Beefy Boxes and Bandwidth Generously Provided by pair Networks
There's more than one way to do things
 
PerlMonks  

RFC: Set::Select: get intersection or union of sets; or more generally, the set of elements that are in one or more input sets

by kikuchiyo (Hermit)
on Dec 12, 2018 at 21:58 UTC ( [id://1227173]=perlmeditation: print w/replies, xml ) Need Help??

If we have two sets, it is considered a solved problem to get their union or intersection or symmetric difference, there is even an entry in perlfaq4 about it. The situation is slightly more complicated if we have more than two input sets, because then it's a valid question to ask to e.g. get the set of elements that are in the first or second set but not in the third and fourth etc. The number of combinations grows rapidly with the number of input sets, and just writing ad hoc solutions to each little problem becomes infeasible. So a more general solution is needed - the hard part is designing the user interface so that it is able to express all the possible combinations of selections in a general and flexible, yet efficient and understandable manner. A cursory search of CPAN brought up several (abandoned?) modules in the Set::* namespace, but none of them was exactly what I needed.

I have the outline of an attempted solution. It's an OO module that has a constructor to which the input sets can be fed, and one method called select, which accepts a selector string argument and emits (an arrayref of) the elements that match the selector. If we have 3 input sets, then the '110' selector string selects all elements that are in the first and second sets but not in the third.
::::::::::
Written instruction 1 – Say whether each statement agrees with the Set::Select post: (a) a search of CPAN turned up a Set::* module that did exactly what the author needed; (b) the proposed module has one method, select, that takes a selector string; (c) with three input sets, the '110' selector picks what is in the first and third sets but not the second. Answer yes or no for each and quote the deciding words.
Written instruction 2 – Carry on the Set::Select post from its last sentence.

Excerpted records –
::::::::::
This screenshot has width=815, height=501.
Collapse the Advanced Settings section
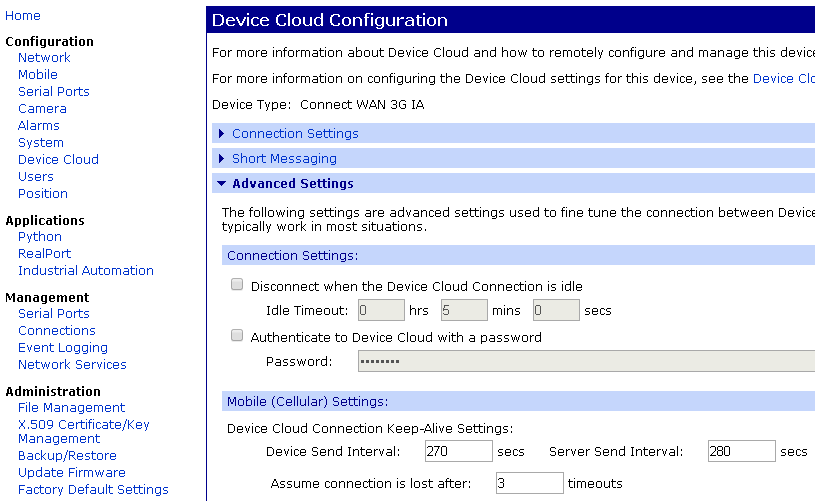coord(292,183)
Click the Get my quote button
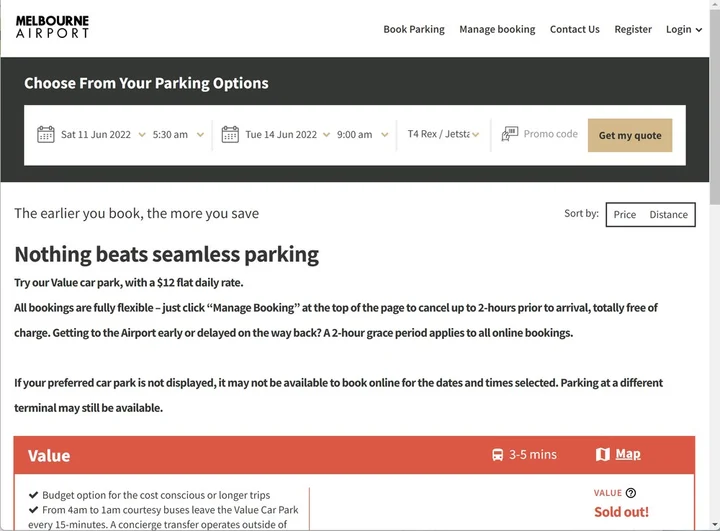 [630, 136]
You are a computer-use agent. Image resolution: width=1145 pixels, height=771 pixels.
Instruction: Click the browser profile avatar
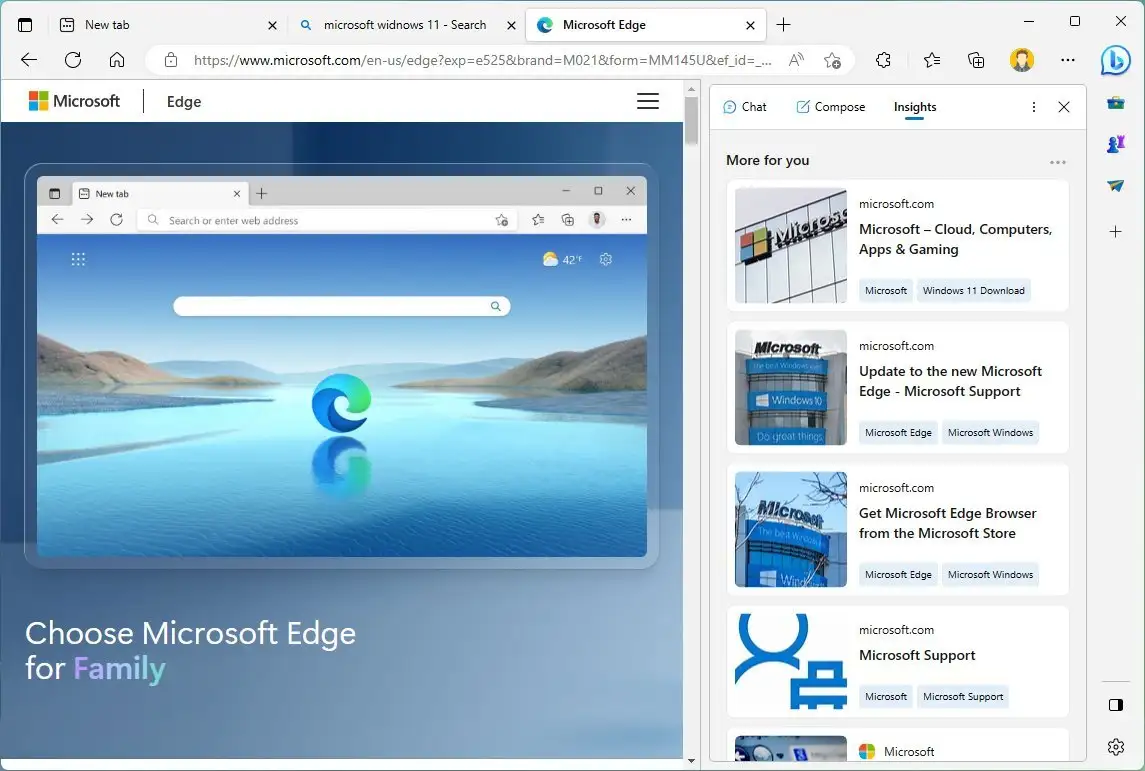(1021, 60)
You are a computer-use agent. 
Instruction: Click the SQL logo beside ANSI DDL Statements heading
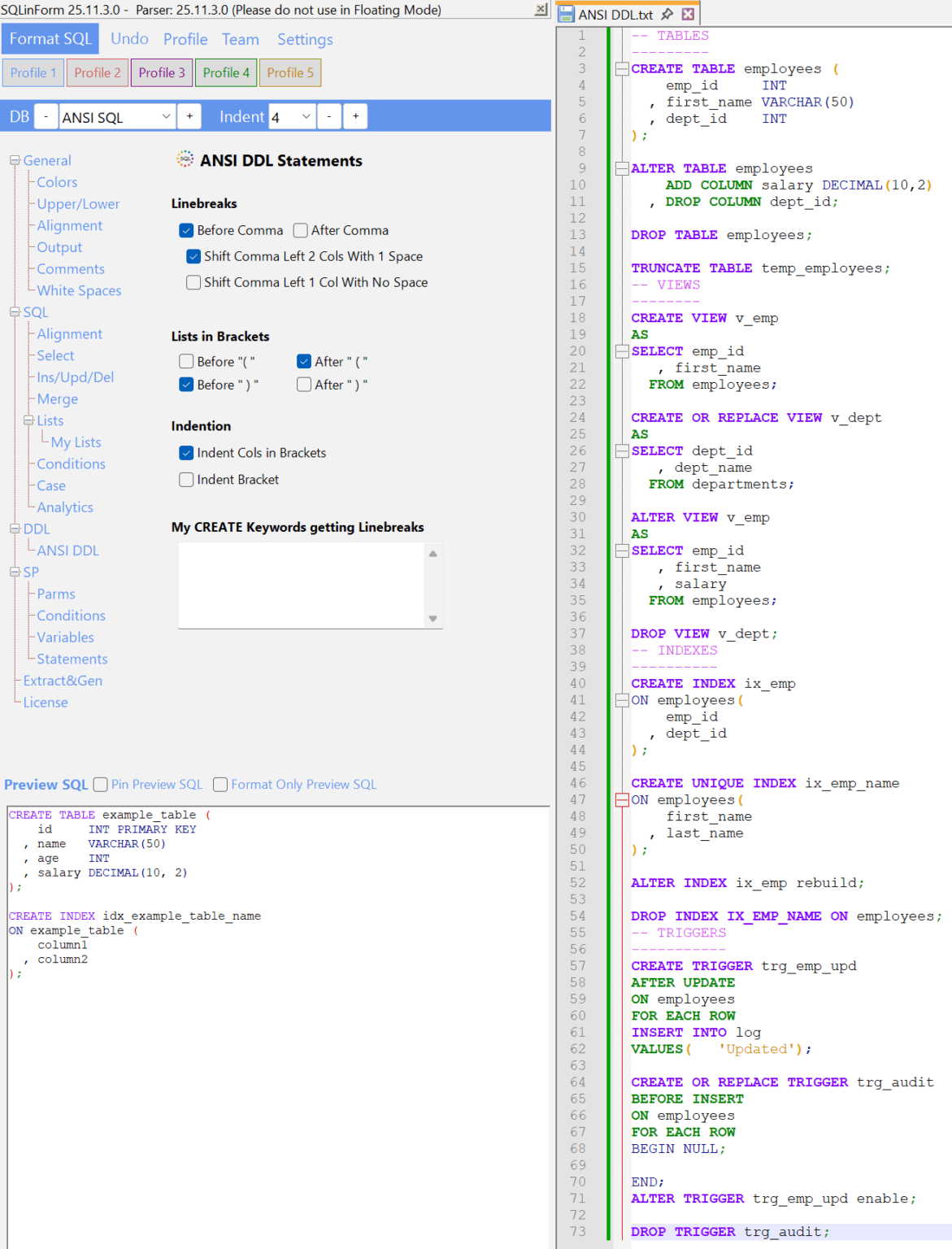tap(185, 160)
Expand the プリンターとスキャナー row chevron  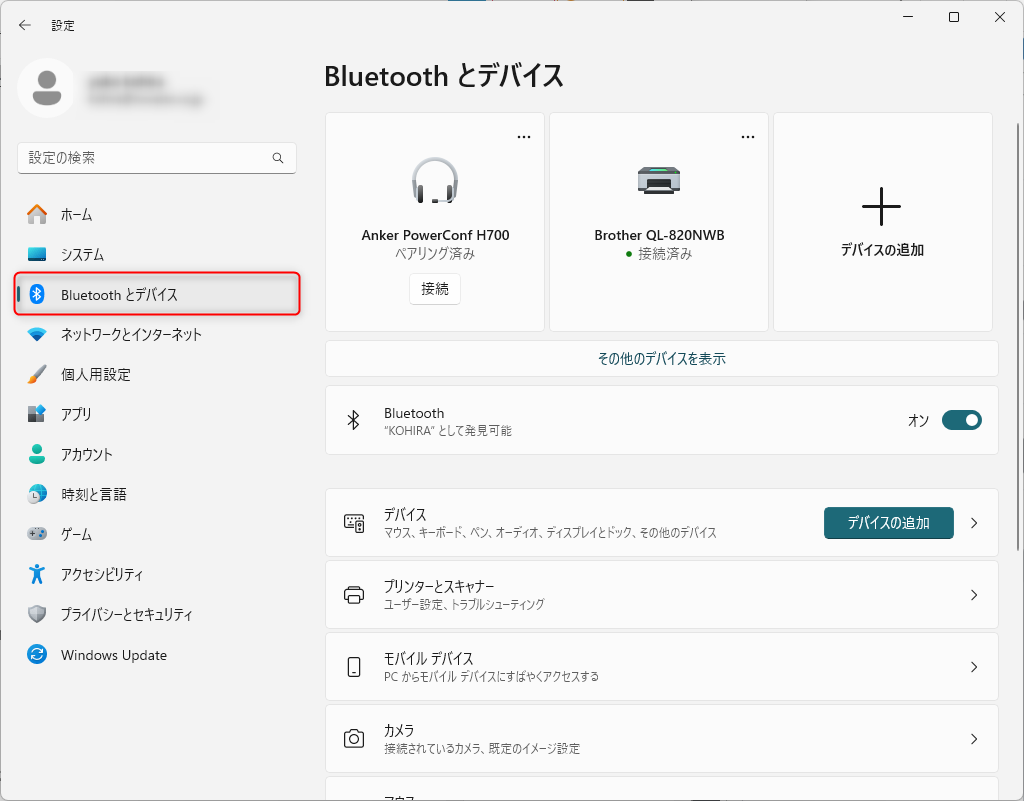(x=974, y=595)
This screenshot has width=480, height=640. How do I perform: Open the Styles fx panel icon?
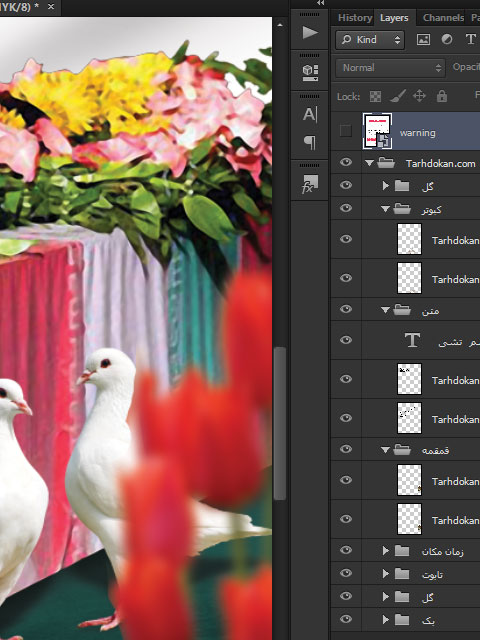(x=310, y=184)
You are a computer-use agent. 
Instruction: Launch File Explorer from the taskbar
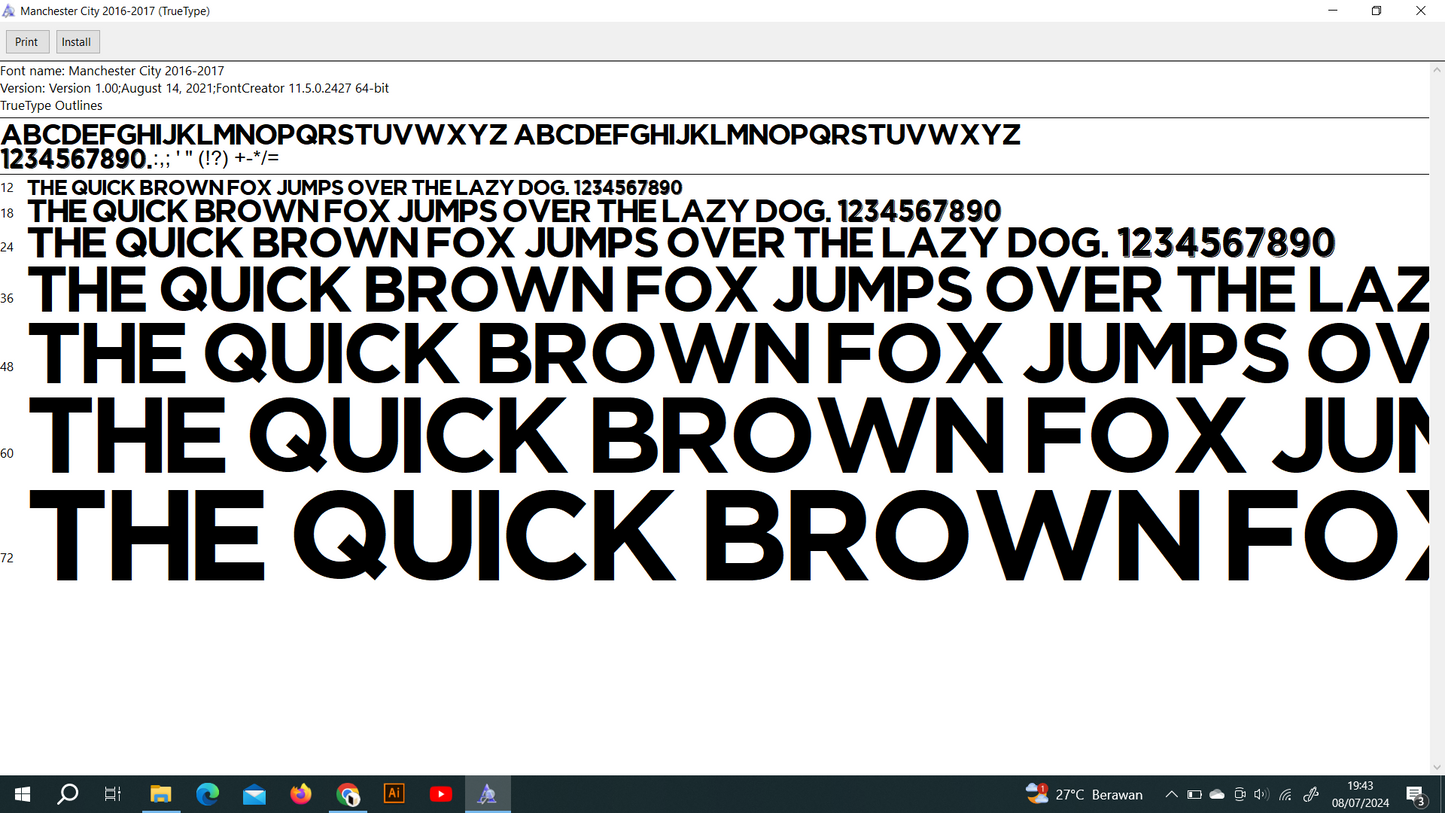[x=161, y=795]
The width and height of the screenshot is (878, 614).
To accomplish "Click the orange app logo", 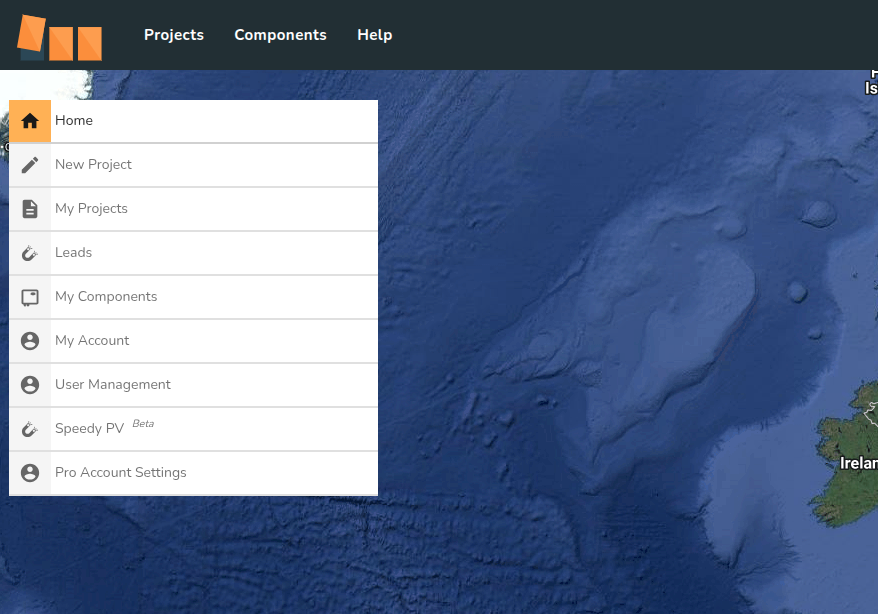I will click(x=60, y=38).
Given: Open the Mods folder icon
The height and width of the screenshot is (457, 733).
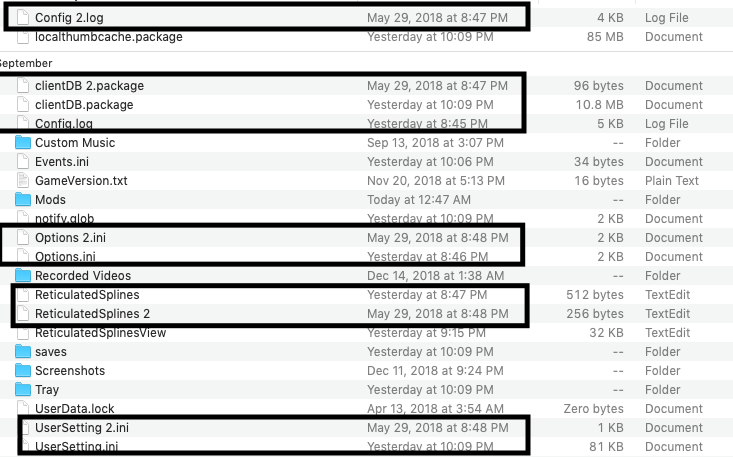Looking at the screenshot, I should click(23, 200).
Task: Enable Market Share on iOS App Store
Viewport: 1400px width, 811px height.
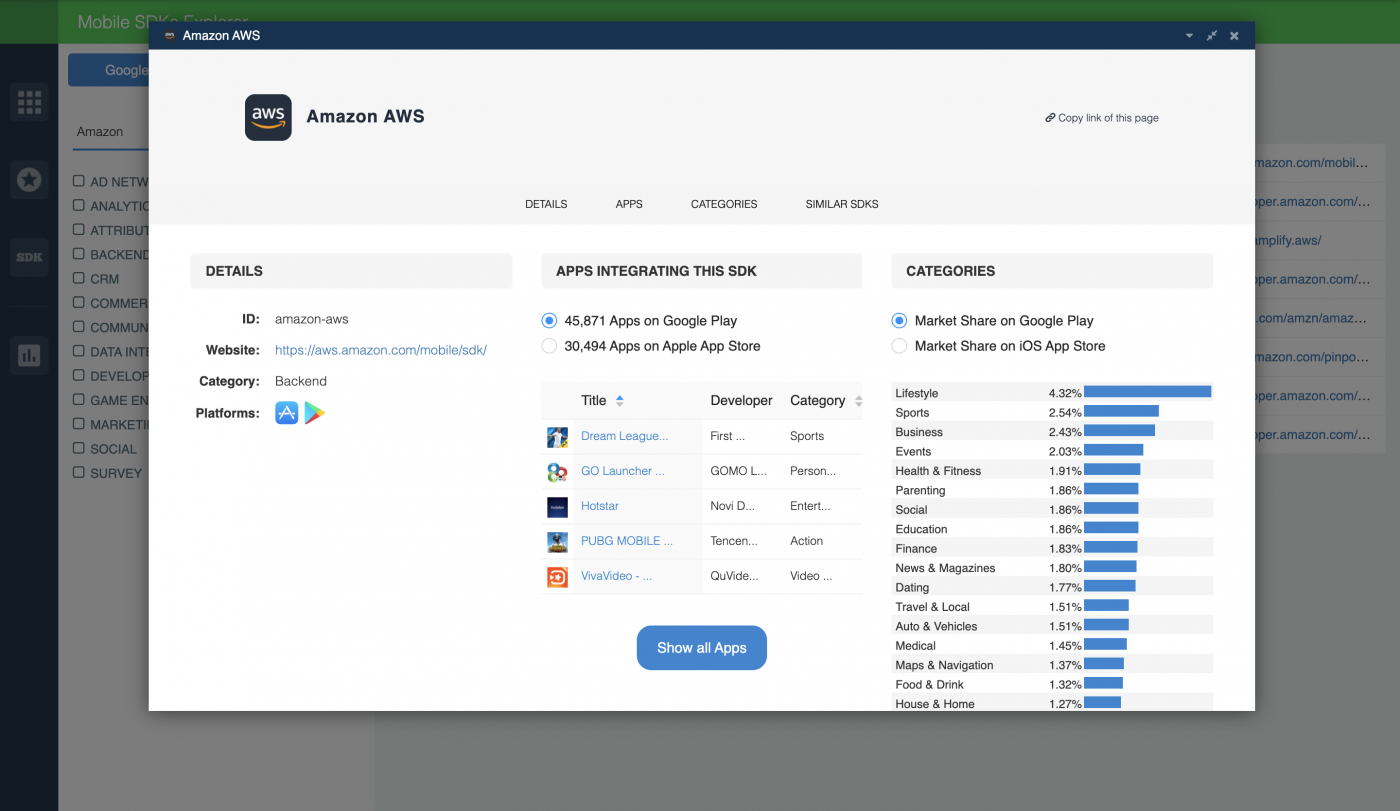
::::::::::
Final result 1 –
(a) No: "but none of them was exactly what I needed."
(b) Yes: "one method called select, which accepts a selector string argument"
(c) No: "the '110' selector string selects all elements that are in the first and second sets but not in the third."

Final result 2 –
#!/usr/bin/perl { package Set::Select; use strict; use warnings; sub new { my ($class, $args, @sets) = @_; my $attr; $attr = $args->{key} if (ref $args eq 'HASH' and exists $args->{ke +y}); my $self; for my $i (0..$#sets) { for my $elem (@{$sets[$i]}) { my $key = defined $attr && ref $elem eq 'HASH' ? $elem->{$ +attr} : $elem; $self->{$key}->[1] //= $elem; $self->{$key}->[0] //= '0' x @sets; vec($self->{$key}->[0], $i, 8) = 0x31; } } bless $self, $class; } sub select { my ($self, $bits) = @_; return [map { $self->{$_}->[1] } grep { $self->{$_}->[0] =~ $bits +} keys %$self]; } } package main; use strict; use warnings; use Data::Dumper; my $x = Set::Select->new({}, [1, 3, 5, 7], [2, 3, 6, 7], [4, 5, 6, 7]) +; print Dumper $x->select($_) for qw/100 101 111 10. ... /; my $y = Set::Select->new({key => 'id' }, [{id => 1, value => 1}, {id => 3, value => 1}, {id => 5, value => +1}, {id => 7, value => 1}], [{id => 2, value => 2}, {id => 3, value => 2}, {id => 6, value => +2}, {id => 7, value => 2}], [{id => 4, value => 3}, {id => 5, value => 3}, {id => 6, value => +3}, {id => 7, value => 3}], ); print Dumper $y->select($_) for qw/100 101 111 10. ... /;

A Venn diagram that may or may not make the intent clearer:

         .---.
        /  1  \
       |       |
    .--+--. .--+--.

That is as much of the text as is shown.